When Watson reaches the hotel, he finds that there is no sick woman awaiting his attentions. Realizing the trick, he rushes back to the Reichenbach Falls, but he finds only Holmes’s Alpine-stock (walking stick), leaning against the rock. Two sets of footprints lead to a precipice above a deep chasm into which the water plunges, and there are no returning footprints. The plowed-up soil and torn branches and ferns at the edge of the path show that there has been a fight beside the chasm.

Watson sees something gleaming from the top of a boulder, and finds Holmes’s silver cigarette case. As he picks it up, out flutters a note from Holmes, which Moriarty had allowed him to write before their battle. The note reveals that Holmes is prepared to die in order to rid the world of Moriarty.
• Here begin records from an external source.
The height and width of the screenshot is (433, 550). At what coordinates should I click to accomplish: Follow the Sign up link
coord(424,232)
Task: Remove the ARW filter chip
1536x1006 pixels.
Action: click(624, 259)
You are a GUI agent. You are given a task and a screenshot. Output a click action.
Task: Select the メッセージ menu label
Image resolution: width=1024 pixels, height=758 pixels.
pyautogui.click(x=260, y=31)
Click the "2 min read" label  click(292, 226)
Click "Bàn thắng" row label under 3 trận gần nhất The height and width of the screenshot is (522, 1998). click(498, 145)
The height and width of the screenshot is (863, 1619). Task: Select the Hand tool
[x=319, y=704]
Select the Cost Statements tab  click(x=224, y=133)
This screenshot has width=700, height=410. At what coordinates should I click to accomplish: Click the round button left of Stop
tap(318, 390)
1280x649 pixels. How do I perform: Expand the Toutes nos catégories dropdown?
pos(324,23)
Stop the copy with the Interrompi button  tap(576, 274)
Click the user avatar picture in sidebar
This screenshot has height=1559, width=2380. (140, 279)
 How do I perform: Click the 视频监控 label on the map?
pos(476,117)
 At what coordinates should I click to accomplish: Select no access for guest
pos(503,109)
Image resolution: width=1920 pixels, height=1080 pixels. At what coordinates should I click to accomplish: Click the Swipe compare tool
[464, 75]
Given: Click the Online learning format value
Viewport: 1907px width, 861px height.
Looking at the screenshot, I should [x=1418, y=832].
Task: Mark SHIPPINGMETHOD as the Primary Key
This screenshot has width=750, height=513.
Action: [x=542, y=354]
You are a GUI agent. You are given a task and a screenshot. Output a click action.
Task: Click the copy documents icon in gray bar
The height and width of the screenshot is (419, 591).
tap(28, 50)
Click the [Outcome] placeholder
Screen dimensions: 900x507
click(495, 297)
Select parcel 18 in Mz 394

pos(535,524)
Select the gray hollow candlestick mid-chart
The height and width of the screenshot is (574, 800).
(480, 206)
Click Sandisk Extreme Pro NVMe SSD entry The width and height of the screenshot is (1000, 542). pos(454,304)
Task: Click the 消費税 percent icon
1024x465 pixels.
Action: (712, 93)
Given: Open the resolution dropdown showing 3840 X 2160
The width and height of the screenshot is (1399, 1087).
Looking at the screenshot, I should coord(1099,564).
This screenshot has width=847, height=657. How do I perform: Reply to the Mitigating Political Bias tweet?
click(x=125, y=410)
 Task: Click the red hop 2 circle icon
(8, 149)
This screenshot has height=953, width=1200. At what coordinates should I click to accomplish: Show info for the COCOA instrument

The detective has written that “no possible conclusion to [my career] could be more congenial to me than this.” The note ends by asking Watson to inform the police that the papers that will convict Moriarty’s gang are with his brother Mycroft for safekeeping.

When Watson and the police search the scene, they find unmistakable signs that the two men tussled on the brink, then fell, presumably to their deaths. Watson thinks it is all over, and he has lost the man “I shall ever regard as the best and the wisest man whom I have ever known”—but of course he is wrong. For Watson, Holmes does return in “The Empty House,” which reveals he did not perish at Reichenbach after all. The public, however, had to wait nearly a decade before he was seen again in The Hound of the Baskervilles—set before his apparent death—and in the meantime fans had to live with the devastating belief that the great detective was no more.

THE REICHENBACH FALLS

Situated in the Swiss Bernese Oberland region, the Reichenbach Falls were well known long before Conan Doyle’s time. Dropping a total of 820 ft (250 m) in a series of torrents, the waterfalls are among the most spectacular in Europe. They were painted by the English Romanticist J. M. W. Turner in the early 1800s, but it is their role in “The Final Problem” for which they are best known today. Tens of thousands of Holmes fans trek to the site every year to see where Moriarty met his doom. There is a funicular railroad to take them there from the nearby town of Meiringen, where there is also a Holmes museum. Many fans dress as characters from the Holmes stories and reenact the struggle, even sending dummy bodies plunging into the depths. On the cliff face is a plaque marking the spot of the great struggle between Holmes and Moriarty. The path on which the pair wrestled was then right beside the falls, but over the years it has crumbled away, and today it ends around 330 ft (100 m) short of the falls.